*Task directions*. Give back exactly the lines spanning from the one containing "The width and" to the final line of the records below, and no others.

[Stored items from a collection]

------------------------------

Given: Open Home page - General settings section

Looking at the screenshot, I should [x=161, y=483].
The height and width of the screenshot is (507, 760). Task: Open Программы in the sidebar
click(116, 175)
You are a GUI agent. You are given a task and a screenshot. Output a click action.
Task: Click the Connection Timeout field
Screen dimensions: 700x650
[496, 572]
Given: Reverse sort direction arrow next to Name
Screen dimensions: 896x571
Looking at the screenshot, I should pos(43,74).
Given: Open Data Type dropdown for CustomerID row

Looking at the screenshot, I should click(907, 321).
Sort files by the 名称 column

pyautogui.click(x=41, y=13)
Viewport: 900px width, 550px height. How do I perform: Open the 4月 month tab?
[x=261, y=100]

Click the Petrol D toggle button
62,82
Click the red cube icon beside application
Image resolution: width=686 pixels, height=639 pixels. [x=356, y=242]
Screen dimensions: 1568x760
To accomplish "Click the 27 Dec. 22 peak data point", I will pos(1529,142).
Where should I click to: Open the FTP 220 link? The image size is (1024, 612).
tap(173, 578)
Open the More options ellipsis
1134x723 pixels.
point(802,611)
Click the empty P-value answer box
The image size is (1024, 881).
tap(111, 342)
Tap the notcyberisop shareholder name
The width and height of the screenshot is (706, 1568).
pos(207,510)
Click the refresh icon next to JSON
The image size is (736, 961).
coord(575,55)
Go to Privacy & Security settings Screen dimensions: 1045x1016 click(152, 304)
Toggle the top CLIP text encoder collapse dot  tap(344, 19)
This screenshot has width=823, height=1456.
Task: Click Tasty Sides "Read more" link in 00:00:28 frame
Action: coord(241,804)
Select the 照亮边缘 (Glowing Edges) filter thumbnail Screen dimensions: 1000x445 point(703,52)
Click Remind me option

------------------------------

*Reply*.
The width and height of the screenshot is (706, 1568).
pos(207,510)
Click the refresh icon next to JSON
The image size is (736, 961).
coord(575,55)
Go to Privacy & Security settings Screen dimensions: 1045x1016 click(152, 304)
Toggle the top CLIP text encoder collapse dot  tap(344, 19)
This screenshot has width=823, height=1456.
Task: Click Tasty Sides "Read more" link in 00:00:28 frame
Action: coord(241,804)
Select the 照亮边缘 (Glowing Edges) filter thumbnail Screen dimensions: 1000x445 point(703,52)
Click Remind me option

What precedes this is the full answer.